(Given information)

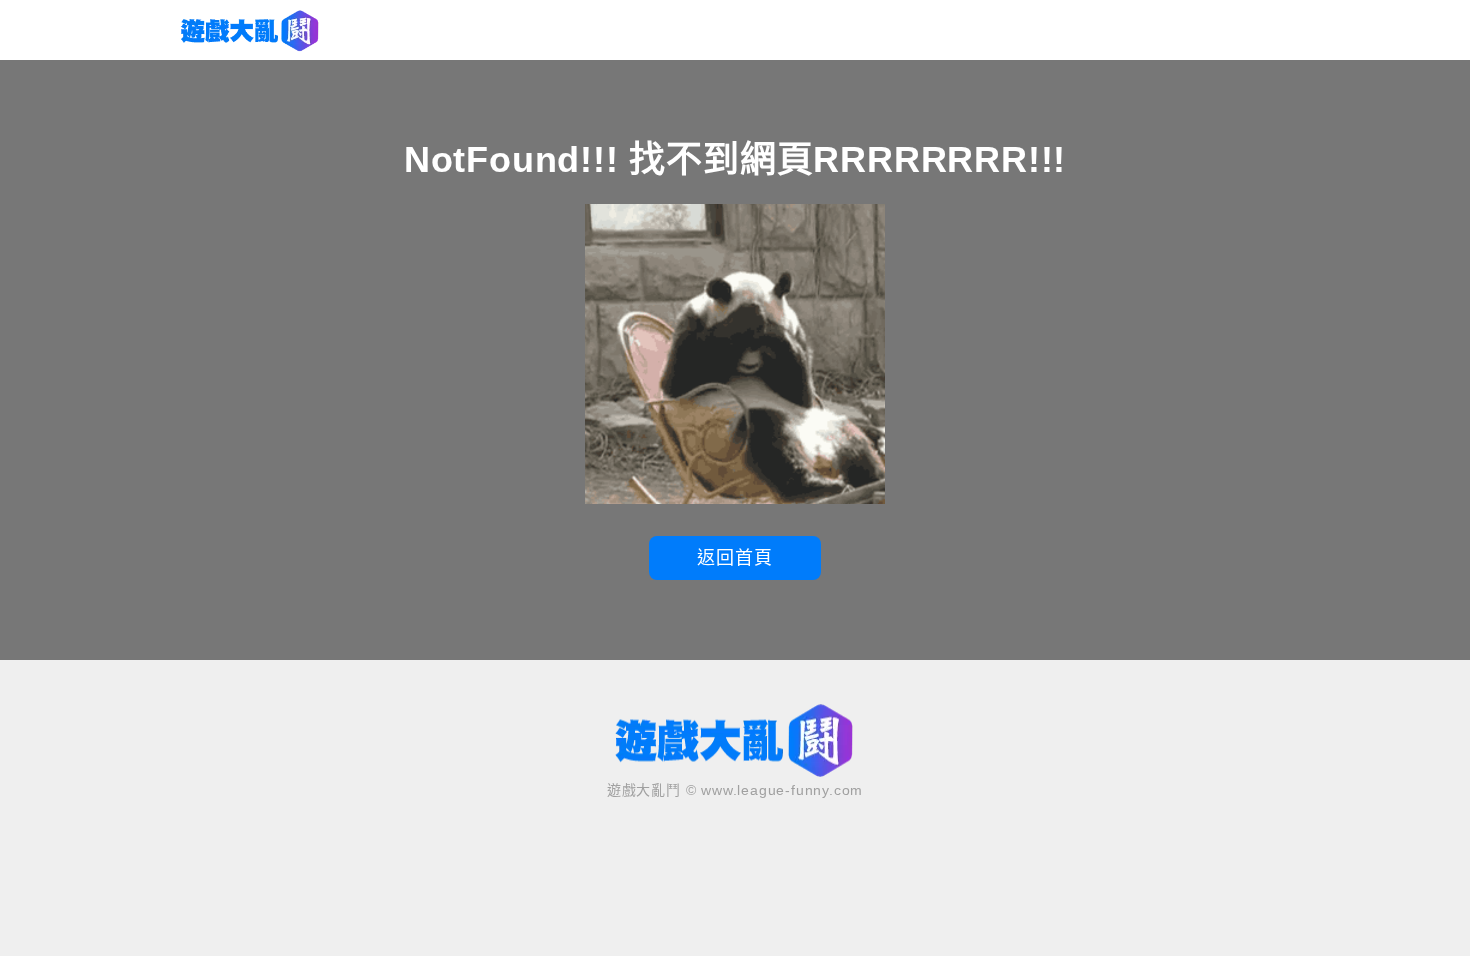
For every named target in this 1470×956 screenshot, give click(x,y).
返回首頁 (734, 558)
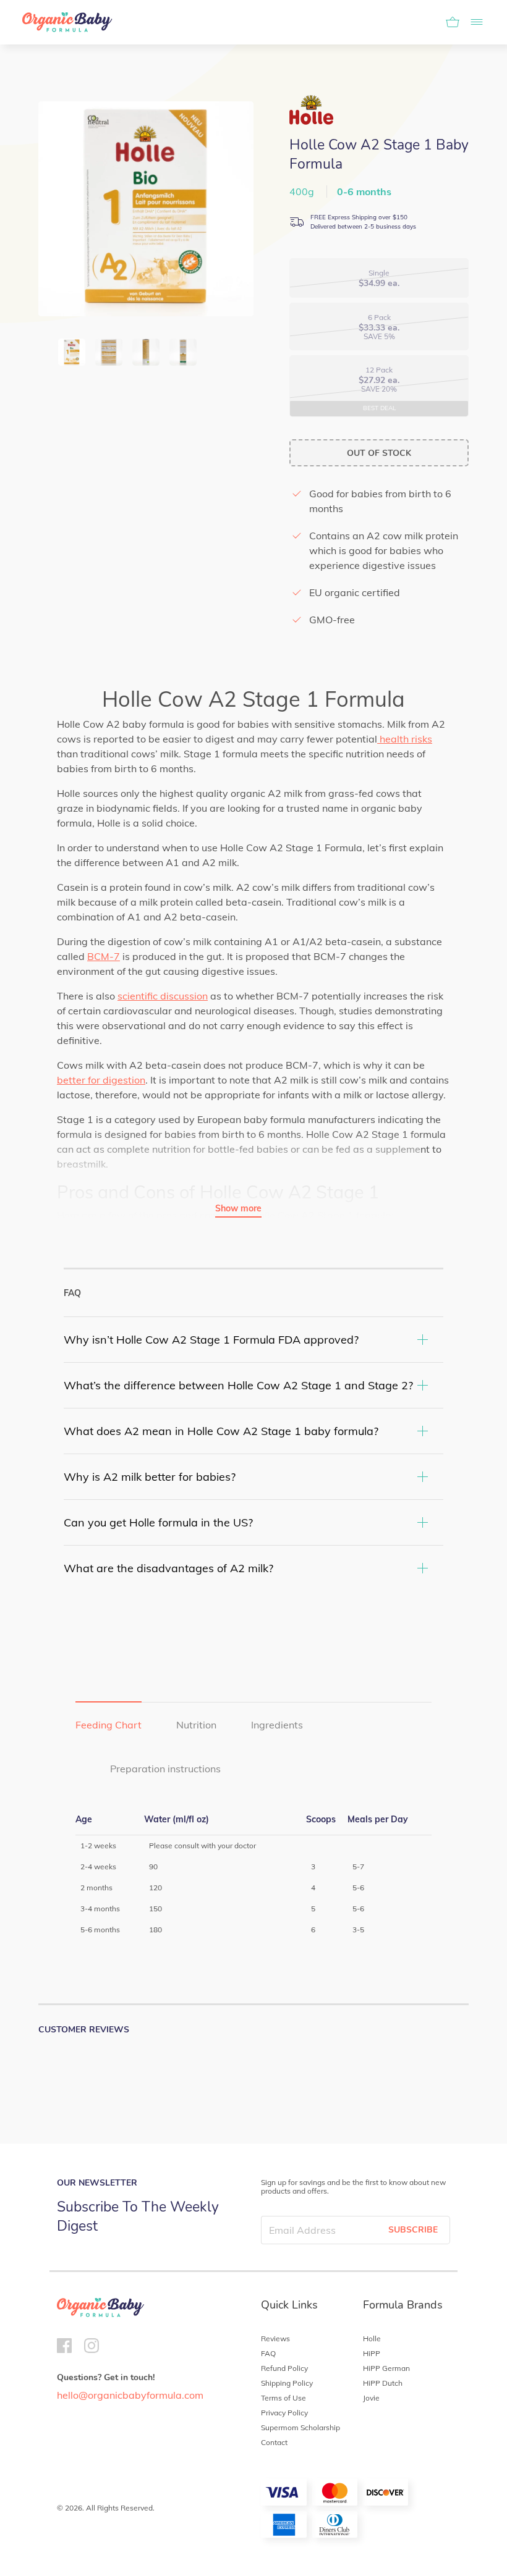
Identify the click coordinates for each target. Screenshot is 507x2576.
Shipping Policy (287, 2383)
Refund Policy (284, 2368)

(End Given information)

* **Task prompt**: Would you write each entry out again exactly, omitting the images?

* **Solution**:
For every named target in this 1470×956 screenshot, give click(x,y).
返回首頁 (734, 558)
Identify the click coordinates for each target. Screenshot is 507x2576.
Shipping Policy (287, 2383)
Refund Policy (284, 2368)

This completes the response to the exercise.